• _Objectif de la tâche_: Reproduisez sans rien modifier les lignes comprises entre celle qui contient "The image size is (950, 2576)." et celle qui contient "center [109, 32].", ces deux lignes incluses.

• _Matériel fourni_:
+---+

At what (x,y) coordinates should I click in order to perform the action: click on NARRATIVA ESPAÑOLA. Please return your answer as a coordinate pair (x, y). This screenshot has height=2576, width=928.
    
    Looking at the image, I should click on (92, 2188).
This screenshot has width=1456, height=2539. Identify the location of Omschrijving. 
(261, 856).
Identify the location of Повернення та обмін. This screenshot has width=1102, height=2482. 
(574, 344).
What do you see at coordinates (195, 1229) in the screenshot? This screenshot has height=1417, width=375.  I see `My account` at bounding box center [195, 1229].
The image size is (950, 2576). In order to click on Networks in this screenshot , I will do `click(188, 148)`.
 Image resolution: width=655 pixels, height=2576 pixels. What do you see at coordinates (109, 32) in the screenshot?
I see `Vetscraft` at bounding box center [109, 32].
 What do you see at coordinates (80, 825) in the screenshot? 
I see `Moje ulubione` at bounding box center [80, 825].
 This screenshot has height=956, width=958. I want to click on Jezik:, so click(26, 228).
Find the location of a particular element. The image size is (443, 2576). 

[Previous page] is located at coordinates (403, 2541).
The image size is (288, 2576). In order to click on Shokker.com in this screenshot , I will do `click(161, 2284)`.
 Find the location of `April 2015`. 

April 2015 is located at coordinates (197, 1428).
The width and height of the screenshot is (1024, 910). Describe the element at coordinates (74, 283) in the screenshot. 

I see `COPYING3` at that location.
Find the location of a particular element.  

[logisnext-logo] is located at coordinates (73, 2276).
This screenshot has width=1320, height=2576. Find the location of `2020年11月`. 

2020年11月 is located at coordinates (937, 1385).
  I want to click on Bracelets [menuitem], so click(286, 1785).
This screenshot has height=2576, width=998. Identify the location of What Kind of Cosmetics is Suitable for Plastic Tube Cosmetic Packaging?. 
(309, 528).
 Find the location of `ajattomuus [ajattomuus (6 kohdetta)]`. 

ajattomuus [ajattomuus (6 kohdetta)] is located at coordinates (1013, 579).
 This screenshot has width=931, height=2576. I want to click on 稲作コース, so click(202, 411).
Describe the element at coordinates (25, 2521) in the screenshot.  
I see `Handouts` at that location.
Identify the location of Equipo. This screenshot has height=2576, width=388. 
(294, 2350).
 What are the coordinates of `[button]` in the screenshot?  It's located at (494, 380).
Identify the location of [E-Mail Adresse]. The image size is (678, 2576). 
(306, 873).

+---+

• _Réponse à la tâche_:
The image size is (950, 2576). In order to click on Networks in this screenshot , I will do `click(188, 148)`.
 Image resolution: width=655 pixels, height=2576 pixels. What do you see at coordinates (109, 32) in the screenshot?
I see `Vetscraft` at bounding box center [109, 32].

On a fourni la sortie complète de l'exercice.